→ Source text:
-- -- --

Concert pianist James Rhodes on the nobility of his lifestyle:
I went a little extreme – no income for five years, six hours a day of intense practice, monthly four-day long lessons with a brilliant and psychopathic teacher in Verona, a hunger for something that was so necessary it cost me my marriage, nine months in a mental hospital, most of my dignity and about 35lbs in weight. … My life involves endless hours of repetitive and frustrating practising, lonely hotel rooms, dodgy pianos, aggressively bitchy reviews, isolation, confusing airline reward programmes, physiotherapy, …
And yet. The indescribable reward of taking a bunch of ink on paper … and emerging a few days, weeks or months later able to perform something that some mad, genius, lunatic of a composer 300 years ago heard in his head while out of his mind with grief or love or syphilis. … And I did that. I do it, to my continual astonishment, all the time. (more; HT Pete Boettke)
For me, he then ruins it with his ending:
The government is cutting music programmes in schools and slashing Arts grants as gleefully as a morbidly American kid in Baskin Robbins. So if only to stick it to the man, isn’t it worth fighting back in some small way? So write your damn book. Learn a Chopin prelude, get all Jackson Pollock with the kids, spend a few hours writing a Haiku. Do it because it counts even without the fanfare, the money, the fame and Heat photo-shoots that all our children now think they’re now entitled to because Harry Styles has done it. … Suicide by creativity is something perhaps to aspire to in an age where more people know Katie Price better than the Emperor concerto.
Alas knowing that it is usually easier to motivate people to be against someone than for something, Rhodes doesn’t stop at saying his life is hard but satisfying to him. He also suggests we share his anger that others do not financially subsidize his favored arts, and that other kinds of musicians get more attention.
Me, I can admire his dedication, but I can’t see much net social value from subsidizing his favored art over others, via money or status, or even from so subsidizing art in general. I can see the point of subsidizing innovation, at least innovation that can accumulate to benefit many future generations. But by great practice getting nearly as good as the best at intuitively understanding a 300 year old composer? How can that accumulate? Pop music at least somewhat more clearly accumulates over generations, though it isn’t clear that’s a net gain over the losses from fighting for top pop status.
Just because something is impressive, even at a very deep visceral level, doesn’t make it worth subsidizing.
Why not earn the minimum amount of money necessary to prevent starvation while you are at it? What I am trying to establish is whether you don't care about status (or self actualisation) at all, or you are being selective).
Assuming I cared about that, it sounds like a zero sum game. If my nation gets more cultured, it will raise the standard, and some other nation will now look like a cultureless barbarian in comparison. I'm certainly not willing to pay money to change the pecking order. Besides, this way I can laugh at foreigners and call them overly-cultured snobs.

-- -- --

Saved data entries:

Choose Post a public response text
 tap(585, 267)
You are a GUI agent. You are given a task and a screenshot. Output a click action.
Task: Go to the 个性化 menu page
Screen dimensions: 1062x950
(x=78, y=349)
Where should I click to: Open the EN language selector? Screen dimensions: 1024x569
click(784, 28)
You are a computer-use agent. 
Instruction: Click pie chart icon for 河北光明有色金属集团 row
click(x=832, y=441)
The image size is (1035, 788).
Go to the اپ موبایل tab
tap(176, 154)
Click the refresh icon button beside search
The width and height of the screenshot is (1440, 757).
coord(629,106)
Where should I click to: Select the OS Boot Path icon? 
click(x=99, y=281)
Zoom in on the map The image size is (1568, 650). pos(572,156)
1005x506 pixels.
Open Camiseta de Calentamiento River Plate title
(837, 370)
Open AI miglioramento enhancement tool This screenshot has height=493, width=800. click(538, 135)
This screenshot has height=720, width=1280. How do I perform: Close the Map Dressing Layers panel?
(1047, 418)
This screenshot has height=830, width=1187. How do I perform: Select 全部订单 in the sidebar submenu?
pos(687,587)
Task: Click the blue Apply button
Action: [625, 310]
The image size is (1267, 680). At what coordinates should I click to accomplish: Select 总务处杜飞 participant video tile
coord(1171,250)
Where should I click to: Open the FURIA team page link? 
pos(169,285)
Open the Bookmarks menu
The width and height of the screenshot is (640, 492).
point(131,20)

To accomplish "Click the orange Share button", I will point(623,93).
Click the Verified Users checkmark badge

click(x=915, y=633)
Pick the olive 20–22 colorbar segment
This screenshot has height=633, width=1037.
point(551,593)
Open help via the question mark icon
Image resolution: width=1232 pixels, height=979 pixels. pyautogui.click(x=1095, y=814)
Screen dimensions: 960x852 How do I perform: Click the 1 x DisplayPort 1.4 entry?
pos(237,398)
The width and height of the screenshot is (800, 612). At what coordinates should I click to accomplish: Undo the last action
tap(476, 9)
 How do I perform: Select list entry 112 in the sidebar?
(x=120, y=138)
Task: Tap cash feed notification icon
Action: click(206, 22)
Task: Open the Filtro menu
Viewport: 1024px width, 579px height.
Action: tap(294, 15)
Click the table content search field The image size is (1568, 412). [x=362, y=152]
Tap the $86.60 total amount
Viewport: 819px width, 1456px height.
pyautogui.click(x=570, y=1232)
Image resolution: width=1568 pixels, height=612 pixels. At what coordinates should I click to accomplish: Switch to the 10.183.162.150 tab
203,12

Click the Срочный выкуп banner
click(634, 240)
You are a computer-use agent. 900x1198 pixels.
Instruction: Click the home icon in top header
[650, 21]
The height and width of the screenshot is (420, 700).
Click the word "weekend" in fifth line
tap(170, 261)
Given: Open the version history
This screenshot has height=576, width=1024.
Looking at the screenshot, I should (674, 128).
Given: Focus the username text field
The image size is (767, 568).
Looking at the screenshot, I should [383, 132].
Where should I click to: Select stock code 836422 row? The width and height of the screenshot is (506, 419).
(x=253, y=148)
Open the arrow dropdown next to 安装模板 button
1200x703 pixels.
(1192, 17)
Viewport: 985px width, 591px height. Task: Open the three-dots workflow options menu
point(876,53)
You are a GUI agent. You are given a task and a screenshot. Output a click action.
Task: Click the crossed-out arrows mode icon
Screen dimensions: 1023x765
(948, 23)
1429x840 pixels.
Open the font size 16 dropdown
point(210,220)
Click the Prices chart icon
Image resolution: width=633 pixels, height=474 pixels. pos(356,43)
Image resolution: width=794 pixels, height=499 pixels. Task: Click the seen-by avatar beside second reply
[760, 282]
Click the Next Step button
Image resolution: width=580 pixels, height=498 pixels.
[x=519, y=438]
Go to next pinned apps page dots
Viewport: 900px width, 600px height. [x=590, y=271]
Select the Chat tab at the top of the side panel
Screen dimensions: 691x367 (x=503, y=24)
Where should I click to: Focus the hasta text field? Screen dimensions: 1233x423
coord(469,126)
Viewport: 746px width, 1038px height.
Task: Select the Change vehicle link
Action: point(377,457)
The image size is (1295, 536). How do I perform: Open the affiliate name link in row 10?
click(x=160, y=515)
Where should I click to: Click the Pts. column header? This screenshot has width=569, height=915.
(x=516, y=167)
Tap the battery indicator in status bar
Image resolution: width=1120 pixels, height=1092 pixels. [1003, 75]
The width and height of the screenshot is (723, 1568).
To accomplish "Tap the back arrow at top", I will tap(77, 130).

-- -- --

→ Work required: Rewrite the part of the post on arts subsidies that opens with the words containing "Why not earn" and closes with "are being selective).", substituting "hunger" for "starvation". Use only the post on arts subsidies for this, not the rows.

→ Completed exercise:
Why not earn the minimum amount of money necessary to prevent hunger while you are at it? What I am trying to establish is whether you don't care about status (or self actualisation) at all, or you are being selective).